Толстой отодвинул шахматный столик и сказал:

— Благодарю вас, Григорий Иванович. Вы очень хороший человек.

Строптивый сын Толстого возмутился:

— Но, господин профессор, когда мы с вами уславливались…

Профессор удивленно оглянулся, точно хотел проверить по реакции других — неужели он не ослышался, неужели все это было сказано, после чего ответил:

— Я не считаю возможным ставить сомнительные диагнозы человеку, перед которым преклоняется весь мир. Именно поэтому я отказался и от гонорара, и от возмещения расходов по поездке. Я вам чрезвычайно благодарен за очень лестное для меня знакомство.

И снова Шопен, и снова фуга. Глубокая тишина, все замерли. Толстой слушает, и даже в эти минуты счастья и блаженства его дух мечется и мысль работает: «Как удивительно умирал Сократ! Он говорил своим ученикам, что ему неведомо, что будет после его смерти. Сам вымылся, чтобы не заставить другого человека омывать его тело. Очень трогательно. Сегодня я тоже весь день думаю о своих похоронах. Хотелось бы скромно и достойно покинуть этот мир и вернуться в свою родную глину, из которой все мы созданы, вернуться в вечный покой, вернуться на круги своя».

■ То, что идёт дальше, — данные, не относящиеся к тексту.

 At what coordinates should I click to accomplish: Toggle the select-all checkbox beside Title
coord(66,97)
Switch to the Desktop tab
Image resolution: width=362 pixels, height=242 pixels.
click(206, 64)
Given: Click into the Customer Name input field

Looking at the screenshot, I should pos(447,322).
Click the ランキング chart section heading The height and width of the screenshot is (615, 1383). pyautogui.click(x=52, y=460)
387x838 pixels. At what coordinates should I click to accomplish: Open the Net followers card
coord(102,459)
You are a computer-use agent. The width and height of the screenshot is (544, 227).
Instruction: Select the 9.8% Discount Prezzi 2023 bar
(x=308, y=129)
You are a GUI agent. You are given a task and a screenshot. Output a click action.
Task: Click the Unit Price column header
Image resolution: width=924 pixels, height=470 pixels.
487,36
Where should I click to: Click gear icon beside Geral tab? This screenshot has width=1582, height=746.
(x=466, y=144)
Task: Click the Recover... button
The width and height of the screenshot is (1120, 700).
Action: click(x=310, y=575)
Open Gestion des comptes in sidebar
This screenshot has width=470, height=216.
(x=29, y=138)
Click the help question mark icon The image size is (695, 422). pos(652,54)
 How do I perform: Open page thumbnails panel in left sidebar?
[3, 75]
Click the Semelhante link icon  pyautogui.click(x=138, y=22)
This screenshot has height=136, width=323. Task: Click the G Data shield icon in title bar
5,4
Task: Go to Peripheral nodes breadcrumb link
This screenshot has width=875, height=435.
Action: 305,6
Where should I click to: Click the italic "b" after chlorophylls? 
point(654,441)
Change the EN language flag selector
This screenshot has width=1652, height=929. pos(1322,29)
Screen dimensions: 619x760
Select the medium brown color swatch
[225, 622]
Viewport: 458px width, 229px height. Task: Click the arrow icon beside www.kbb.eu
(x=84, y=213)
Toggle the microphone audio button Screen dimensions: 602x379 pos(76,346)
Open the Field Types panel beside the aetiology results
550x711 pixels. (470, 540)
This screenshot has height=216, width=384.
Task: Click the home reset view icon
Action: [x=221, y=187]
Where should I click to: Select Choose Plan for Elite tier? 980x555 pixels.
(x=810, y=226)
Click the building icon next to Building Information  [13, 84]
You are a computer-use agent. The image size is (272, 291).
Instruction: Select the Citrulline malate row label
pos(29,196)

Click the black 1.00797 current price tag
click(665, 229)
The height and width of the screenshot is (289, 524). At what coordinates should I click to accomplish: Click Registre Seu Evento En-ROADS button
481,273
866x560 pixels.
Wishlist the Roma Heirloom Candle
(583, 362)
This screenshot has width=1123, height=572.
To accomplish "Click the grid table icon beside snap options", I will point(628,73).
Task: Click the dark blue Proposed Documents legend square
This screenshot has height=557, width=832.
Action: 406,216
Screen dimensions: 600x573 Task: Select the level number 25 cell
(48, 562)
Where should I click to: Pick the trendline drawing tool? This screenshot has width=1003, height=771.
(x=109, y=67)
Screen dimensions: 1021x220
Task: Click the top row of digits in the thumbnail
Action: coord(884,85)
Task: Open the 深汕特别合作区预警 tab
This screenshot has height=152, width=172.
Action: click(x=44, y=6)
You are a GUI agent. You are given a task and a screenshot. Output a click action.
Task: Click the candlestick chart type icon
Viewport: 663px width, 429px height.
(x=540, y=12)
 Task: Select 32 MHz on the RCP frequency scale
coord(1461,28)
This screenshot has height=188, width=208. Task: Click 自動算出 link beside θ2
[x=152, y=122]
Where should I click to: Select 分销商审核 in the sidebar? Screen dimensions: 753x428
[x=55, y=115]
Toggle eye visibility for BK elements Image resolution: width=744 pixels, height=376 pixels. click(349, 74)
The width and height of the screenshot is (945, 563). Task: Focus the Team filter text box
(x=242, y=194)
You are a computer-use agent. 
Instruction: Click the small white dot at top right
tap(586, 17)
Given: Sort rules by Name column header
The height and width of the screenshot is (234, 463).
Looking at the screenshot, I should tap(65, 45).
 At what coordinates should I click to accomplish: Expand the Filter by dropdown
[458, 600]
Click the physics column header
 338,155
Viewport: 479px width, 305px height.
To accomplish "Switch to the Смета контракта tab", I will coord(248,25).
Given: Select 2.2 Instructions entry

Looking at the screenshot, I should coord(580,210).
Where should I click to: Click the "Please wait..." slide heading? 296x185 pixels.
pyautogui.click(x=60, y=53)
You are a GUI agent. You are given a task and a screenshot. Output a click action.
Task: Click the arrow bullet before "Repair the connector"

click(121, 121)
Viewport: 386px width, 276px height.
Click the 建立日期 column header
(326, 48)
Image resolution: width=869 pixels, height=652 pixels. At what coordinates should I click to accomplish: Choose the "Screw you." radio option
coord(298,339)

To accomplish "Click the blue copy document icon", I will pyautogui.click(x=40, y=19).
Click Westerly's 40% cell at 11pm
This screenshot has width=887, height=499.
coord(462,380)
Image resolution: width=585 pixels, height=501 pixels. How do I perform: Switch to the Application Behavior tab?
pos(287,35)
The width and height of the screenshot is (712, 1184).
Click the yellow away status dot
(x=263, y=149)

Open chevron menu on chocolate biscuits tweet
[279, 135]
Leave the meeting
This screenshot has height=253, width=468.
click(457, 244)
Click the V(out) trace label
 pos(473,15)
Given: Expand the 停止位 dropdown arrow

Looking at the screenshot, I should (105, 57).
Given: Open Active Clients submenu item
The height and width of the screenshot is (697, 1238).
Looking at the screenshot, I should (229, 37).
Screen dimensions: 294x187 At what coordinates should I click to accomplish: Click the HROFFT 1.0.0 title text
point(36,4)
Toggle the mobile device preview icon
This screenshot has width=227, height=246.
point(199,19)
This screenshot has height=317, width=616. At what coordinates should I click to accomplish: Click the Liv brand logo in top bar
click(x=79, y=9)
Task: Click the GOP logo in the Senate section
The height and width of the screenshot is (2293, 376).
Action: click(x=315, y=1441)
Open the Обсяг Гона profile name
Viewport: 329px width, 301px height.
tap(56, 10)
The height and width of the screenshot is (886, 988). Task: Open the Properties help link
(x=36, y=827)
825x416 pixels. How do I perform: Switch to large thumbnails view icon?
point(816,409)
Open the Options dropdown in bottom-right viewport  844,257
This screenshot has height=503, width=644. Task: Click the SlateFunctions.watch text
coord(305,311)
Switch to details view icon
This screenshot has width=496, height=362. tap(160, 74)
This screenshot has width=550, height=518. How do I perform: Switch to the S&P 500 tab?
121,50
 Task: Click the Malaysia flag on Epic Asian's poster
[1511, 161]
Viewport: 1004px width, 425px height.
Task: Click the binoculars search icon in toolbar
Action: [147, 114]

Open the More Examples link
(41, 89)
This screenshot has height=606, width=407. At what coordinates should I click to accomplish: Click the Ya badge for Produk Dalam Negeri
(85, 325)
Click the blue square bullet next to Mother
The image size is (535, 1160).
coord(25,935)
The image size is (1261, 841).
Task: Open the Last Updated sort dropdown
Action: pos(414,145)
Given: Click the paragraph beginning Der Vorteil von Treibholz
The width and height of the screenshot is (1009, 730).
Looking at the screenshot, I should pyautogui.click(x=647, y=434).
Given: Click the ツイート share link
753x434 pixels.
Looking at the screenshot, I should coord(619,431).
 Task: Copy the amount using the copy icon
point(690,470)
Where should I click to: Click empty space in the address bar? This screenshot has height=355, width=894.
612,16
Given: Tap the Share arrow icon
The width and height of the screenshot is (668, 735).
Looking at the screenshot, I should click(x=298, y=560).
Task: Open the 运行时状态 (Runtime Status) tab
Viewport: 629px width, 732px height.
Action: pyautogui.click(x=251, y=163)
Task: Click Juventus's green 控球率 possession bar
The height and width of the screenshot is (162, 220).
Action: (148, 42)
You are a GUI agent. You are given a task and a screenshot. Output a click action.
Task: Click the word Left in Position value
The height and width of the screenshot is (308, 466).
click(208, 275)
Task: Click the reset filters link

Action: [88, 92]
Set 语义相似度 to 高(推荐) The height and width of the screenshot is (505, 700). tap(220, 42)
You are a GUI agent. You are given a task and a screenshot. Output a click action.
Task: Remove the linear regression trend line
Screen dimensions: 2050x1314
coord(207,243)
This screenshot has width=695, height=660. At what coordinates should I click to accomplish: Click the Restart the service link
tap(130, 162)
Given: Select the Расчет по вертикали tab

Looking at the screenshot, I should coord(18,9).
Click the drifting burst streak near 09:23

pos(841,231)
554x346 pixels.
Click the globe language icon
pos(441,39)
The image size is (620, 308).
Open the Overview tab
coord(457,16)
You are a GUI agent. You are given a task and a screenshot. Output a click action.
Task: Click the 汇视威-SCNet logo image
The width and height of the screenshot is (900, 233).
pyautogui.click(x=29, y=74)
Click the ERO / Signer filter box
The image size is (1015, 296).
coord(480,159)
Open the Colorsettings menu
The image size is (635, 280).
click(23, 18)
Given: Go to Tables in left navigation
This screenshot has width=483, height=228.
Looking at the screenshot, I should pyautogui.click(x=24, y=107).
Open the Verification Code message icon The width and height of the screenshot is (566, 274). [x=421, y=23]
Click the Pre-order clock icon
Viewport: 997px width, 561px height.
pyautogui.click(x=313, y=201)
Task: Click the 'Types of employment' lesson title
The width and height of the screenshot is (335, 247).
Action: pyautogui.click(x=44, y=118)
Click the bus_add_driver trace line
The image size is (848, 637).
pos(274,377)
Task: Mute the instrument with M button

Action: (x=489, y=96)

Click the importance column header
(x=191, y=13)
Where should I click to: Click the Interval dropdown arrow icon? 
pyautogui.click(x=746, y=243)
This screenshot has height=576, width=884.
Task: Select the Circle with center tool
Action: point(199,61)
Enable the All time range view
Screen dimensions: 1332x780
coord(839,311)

Когда фортепьяно утихло, вошел Гольденвейзер.

— Ну как, Лев Николаевич? Выиграли?

Толстой встал и молча поцеловал его. Александр Борисович смутился и тоже поцеловал его в висок. После чего Лев Николаевич вытирал украдкой глаза, а Гольденвейзер оправдывался:

— Если бы я знал, что вы слушаете, сыграл бы и получше, а то я так, для себя…

Толстой, подняв руку, прервал его:

— Вот это и есть высшая ступень творчества, когда человек не для кого-то, а так, для себя, пишет или играет… — И после некоторого раздумья сказал: — Я часто думаю по ночам, что будет с нашим миром в двадцатом, в двадцать первом веке… Иногда я вижу все в мрачном свете, другой раз — как будто мрак рассеивается. Но основной вопрос — куда и зачем, — он так и висит, и, не вдаваясь в его существо, я должен сказать, что вся эта цивилизация, если к тому дело пойдет, пусть летит в бездонную пропасть небытия, только музыки вот жалко очень…

Походил по комнате в большом волнении и снова подошел к Гольденвейзеру и близоруко, в самые зрачки его, посмотрел, и спросил тихо, почти шепотом:

— Голубчик, как вы думаете, способен ли простой рабочий получить наслаждение от этих пьес Шопена?..

Гольденвейзер замялся:

— Да ведь на это так, сразу, не ответишь…

Толстой глубоко вздохнул.

— Я потому так пристрастно спрашиваю, что очень уж хотелось бы получить утвердительный ответ. В этом ответе суть будущего.

Поздно ночью легли, но долго еще, часов до трех, Льву Николаевичу чудилось, что откуда-то из глубины сада плывут, и плывут, и плывут мелодии, и ему становилось совестно, что он лежит укрытый одеялом, когда играют Шопена.